(Stored items)
>>>

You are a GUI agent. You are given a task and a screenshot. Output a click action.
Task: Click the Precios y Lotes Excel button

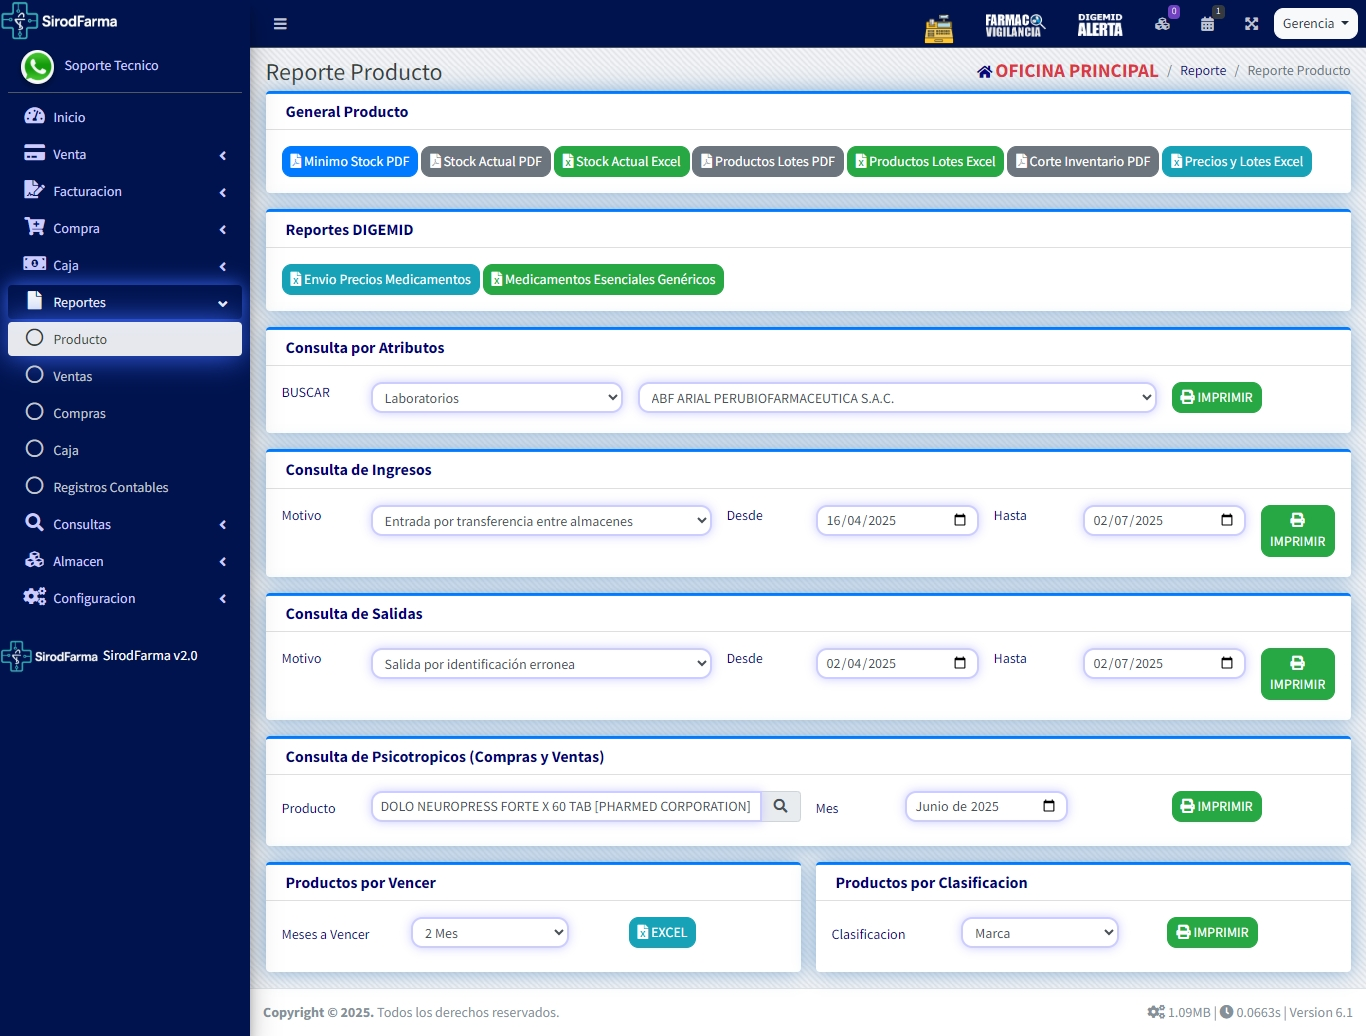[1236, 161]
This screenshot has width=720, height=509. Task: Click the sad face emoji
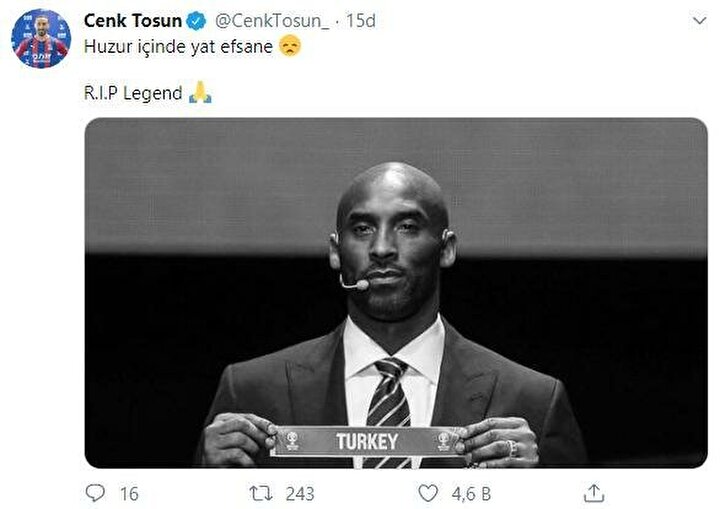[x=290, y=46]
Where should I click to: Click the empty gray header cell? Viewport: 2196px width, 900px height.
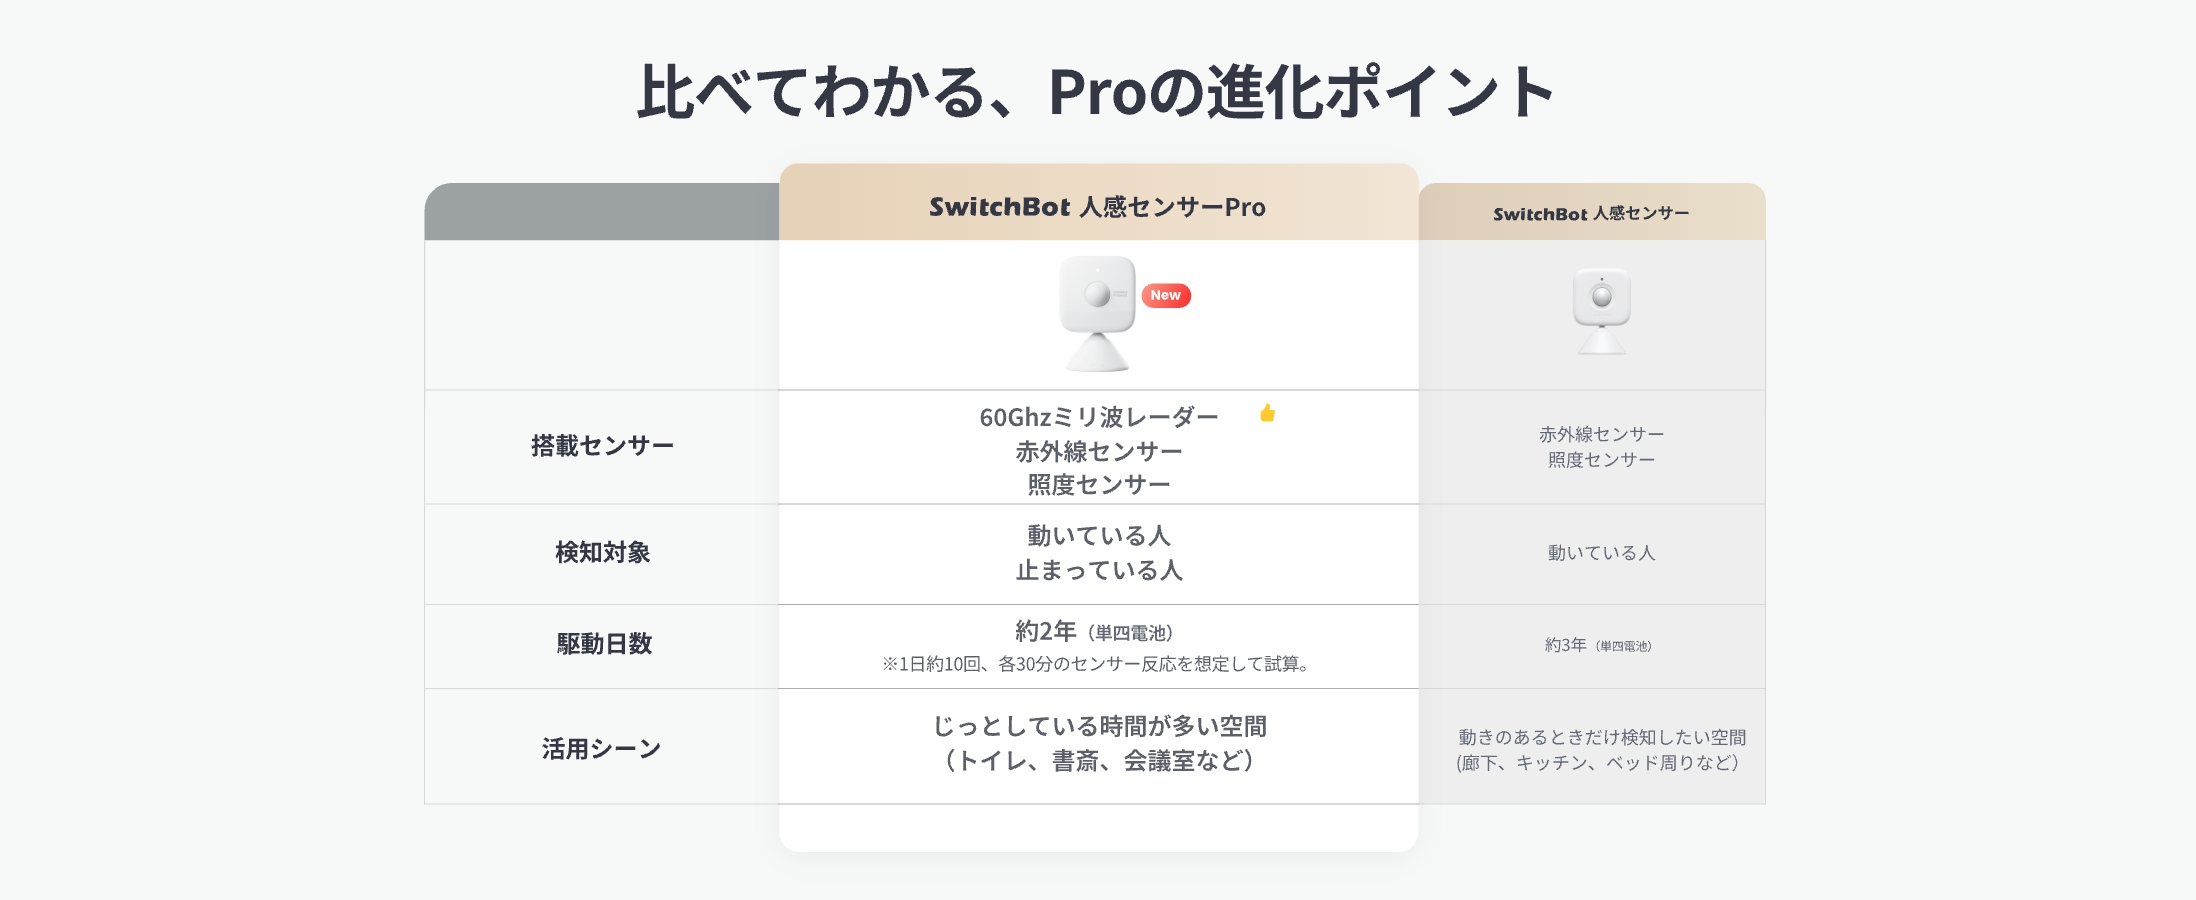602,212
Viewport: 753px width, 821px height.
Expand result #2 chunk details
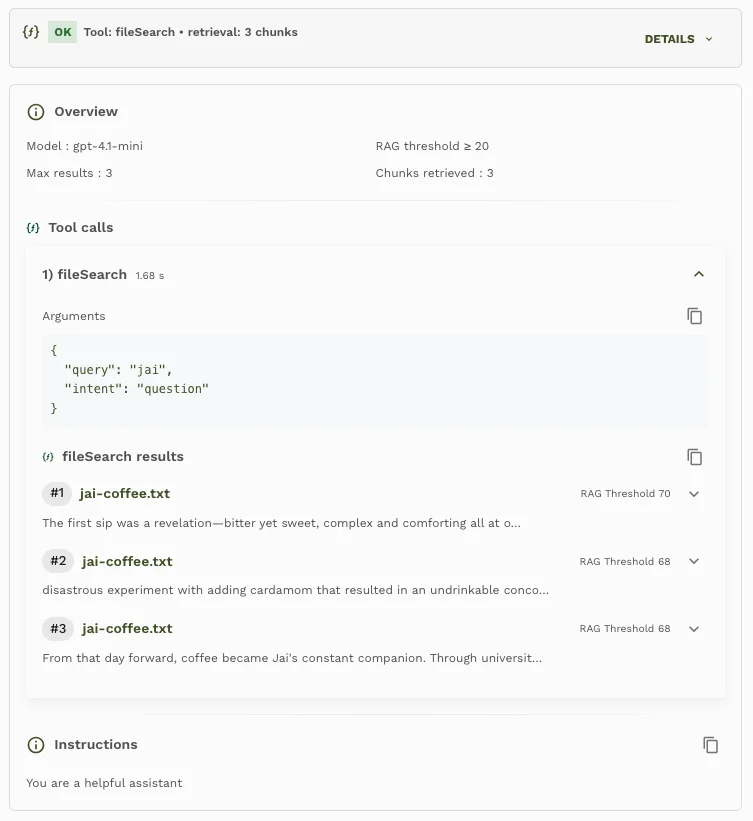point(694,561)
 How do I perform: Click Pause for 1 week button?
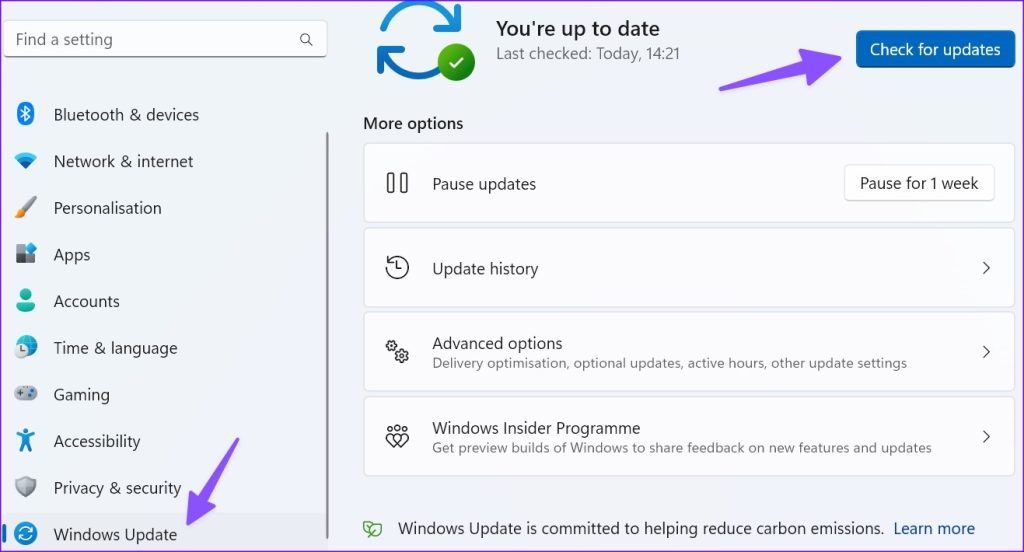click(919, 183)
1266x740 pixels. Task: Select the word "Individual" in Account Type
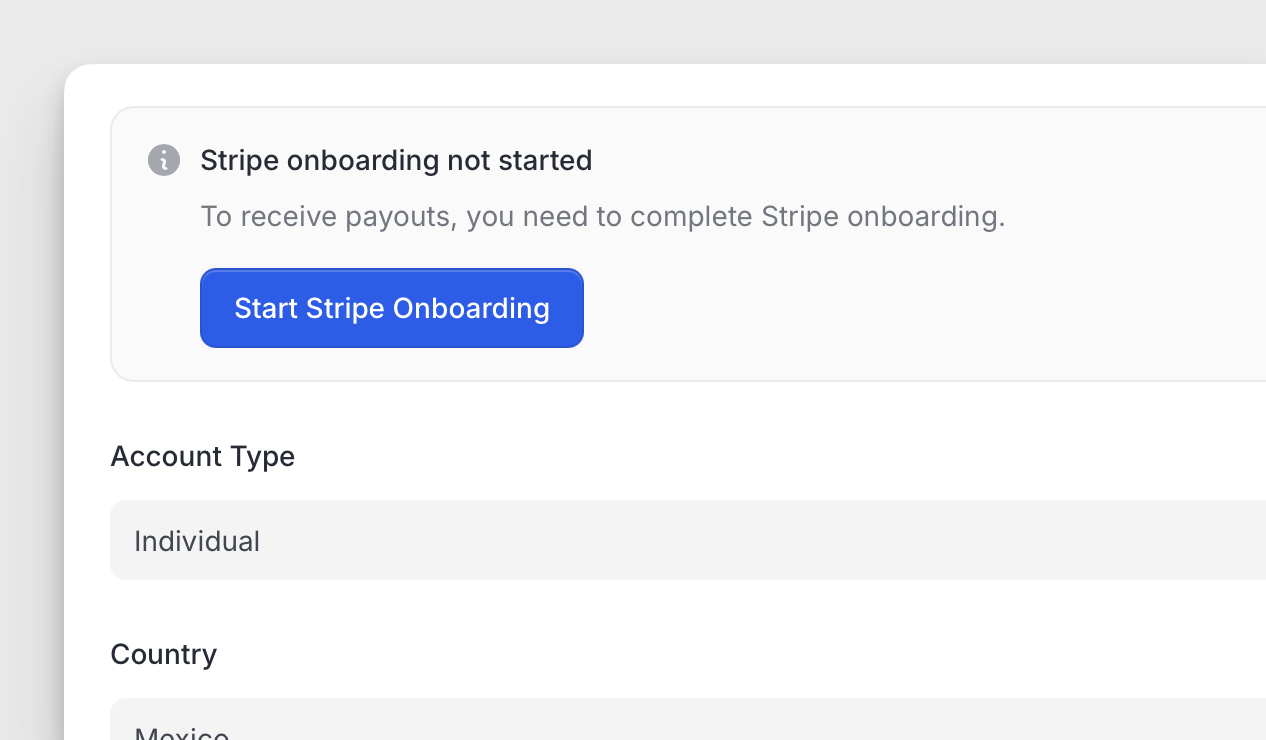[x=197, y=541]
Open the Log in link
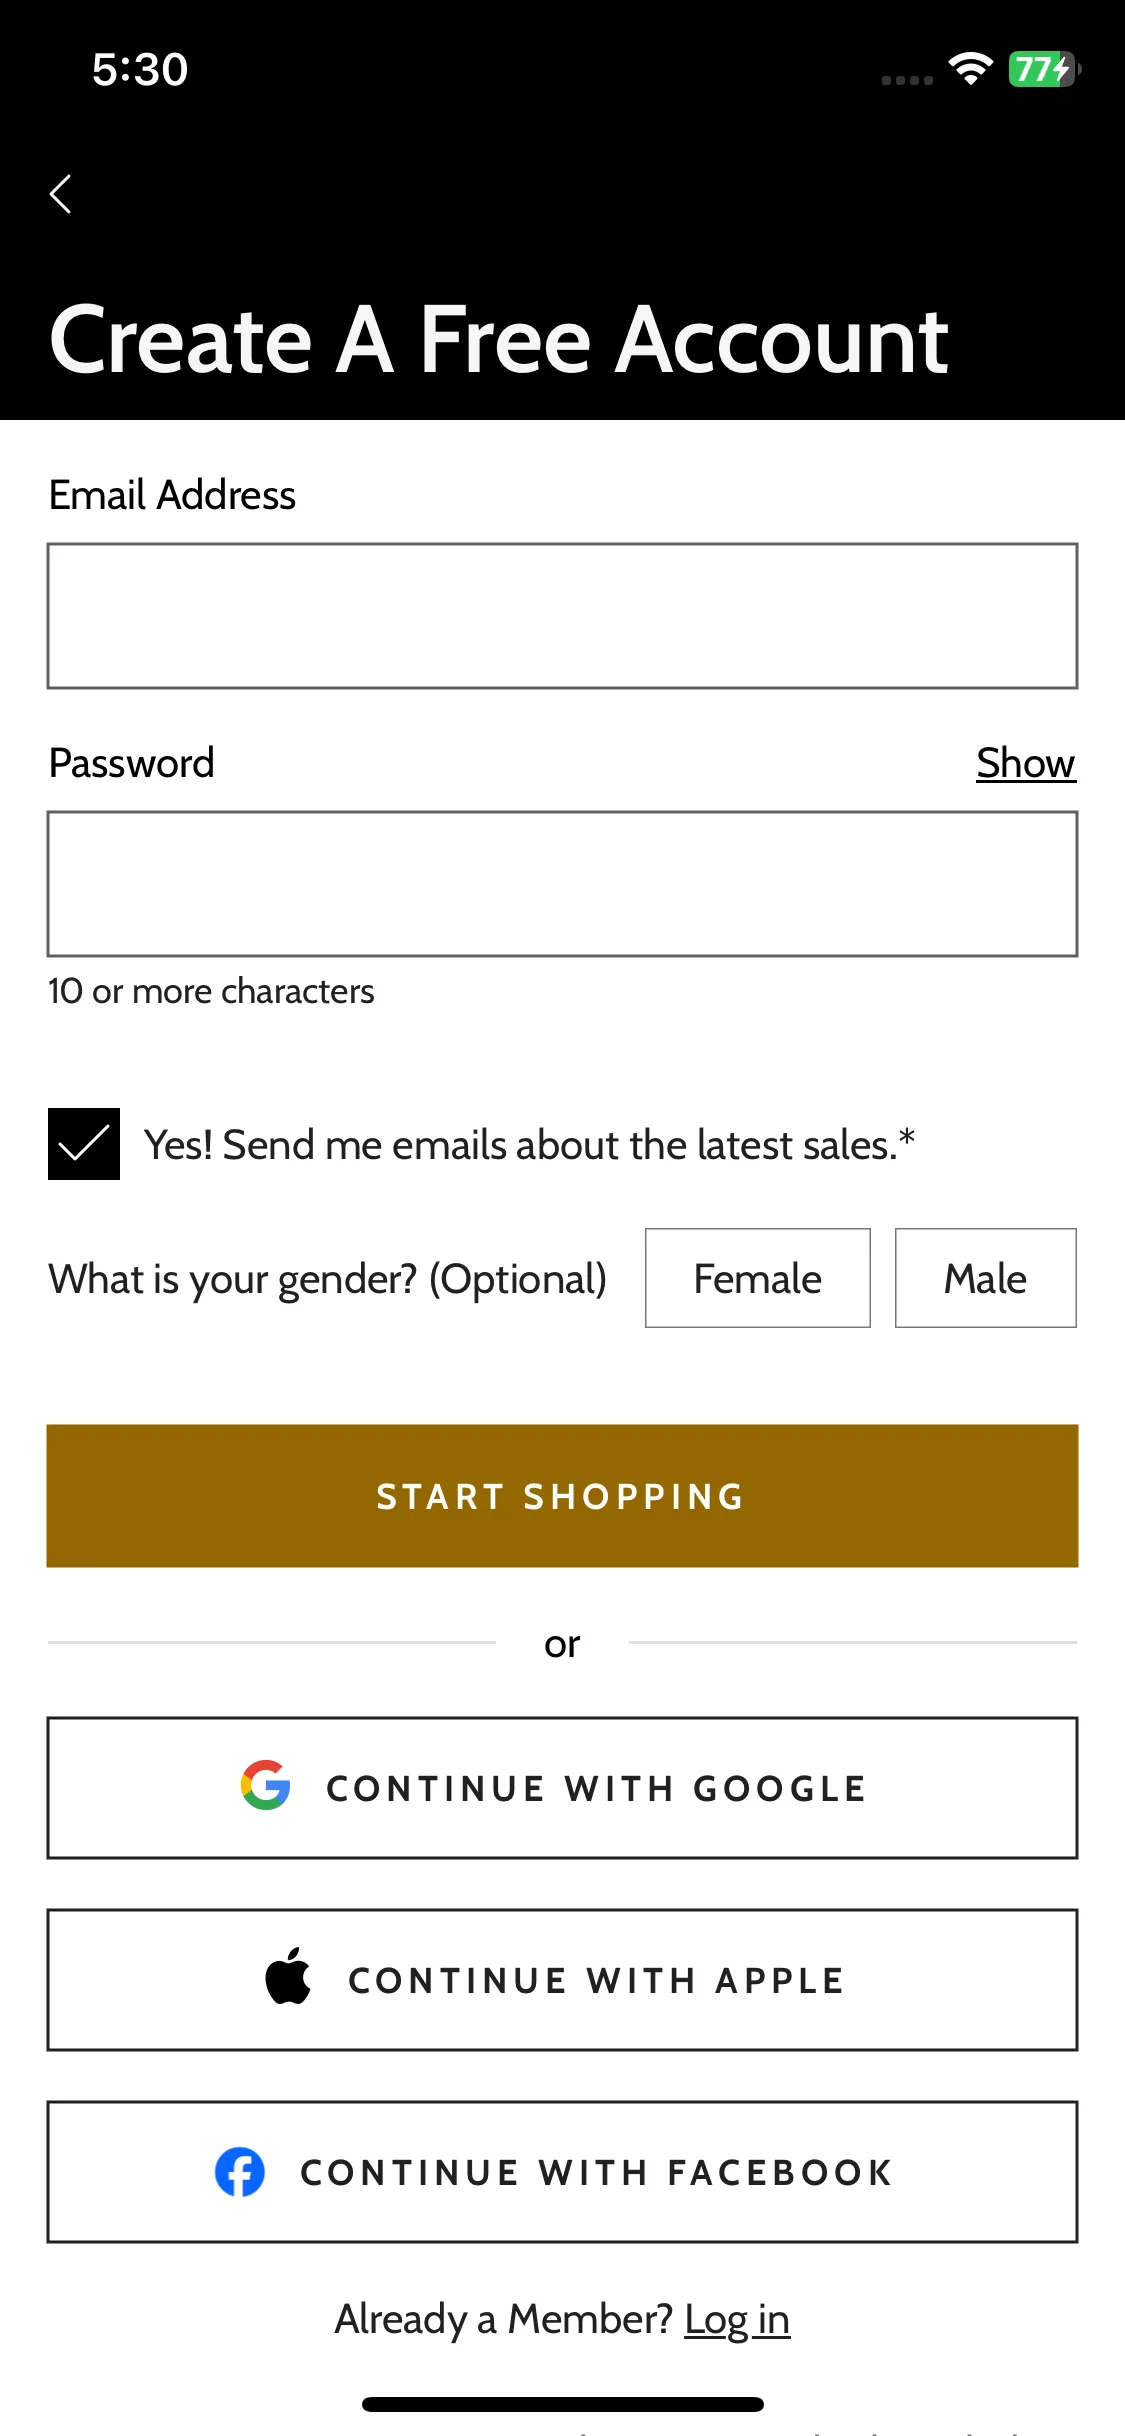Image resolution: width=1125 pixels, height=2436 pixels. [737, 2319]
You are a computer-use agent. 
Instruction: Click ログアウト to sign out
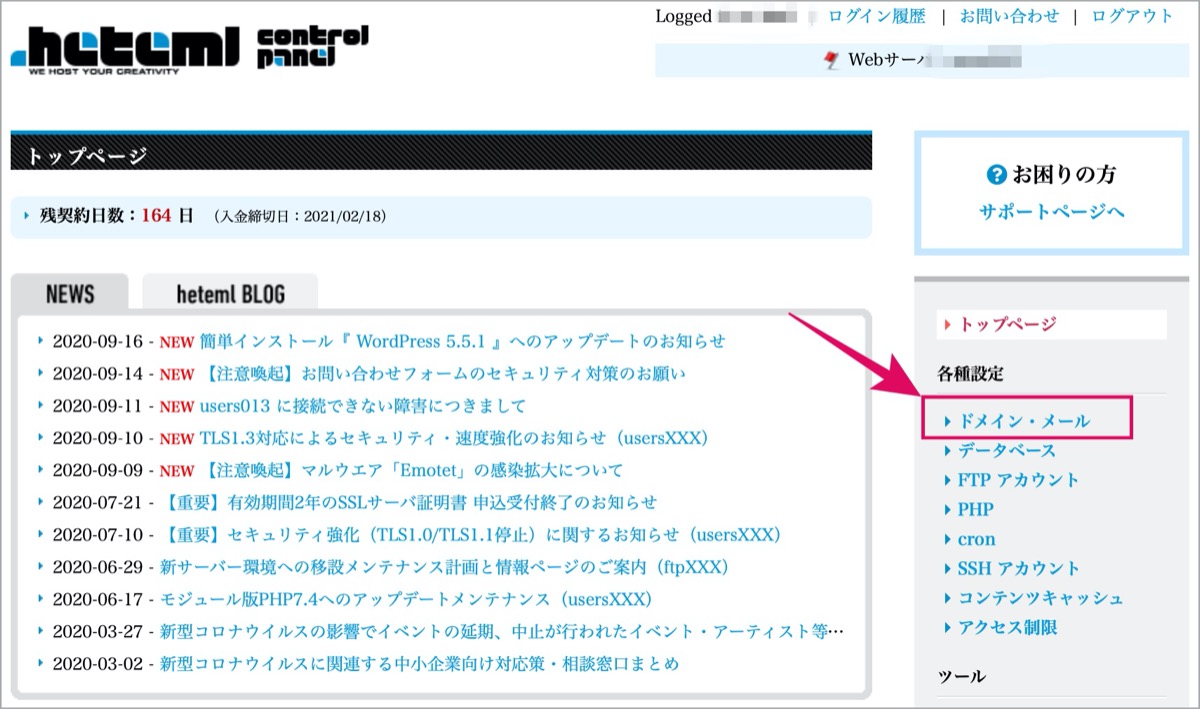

<<<

Exercise details: The records above must be copied exactly, with no pictures carried over.

Expected answer:
You are a GUI agent. You are given a task and a screenshot. Output a click action.
Task: Click the Precios y Lotes Excel button

[1236, 161]
This screenshot has width=720, height=509. Task: Click the sad face emoji
[x=290, y=46]
Where should I click to: Click the empty gray header cell? Viewport: 2196px width, 900px height.
602,212
Viewport: 753px width, 821px height.
Expand result #2 chunk details
point(694,561)
 How do I perform: Click Pause for 1 week button?
click(919, 183)
1266x740 pixels. Task: Select the word "Individual" in Account Type
[x=197, y=541]
Open the Log in link
Image resolution: width=1125 pixels, height=2436 pixels. [737, 2319]
You are a computer-use agent. 
Instruction: Click ログアウト to sign out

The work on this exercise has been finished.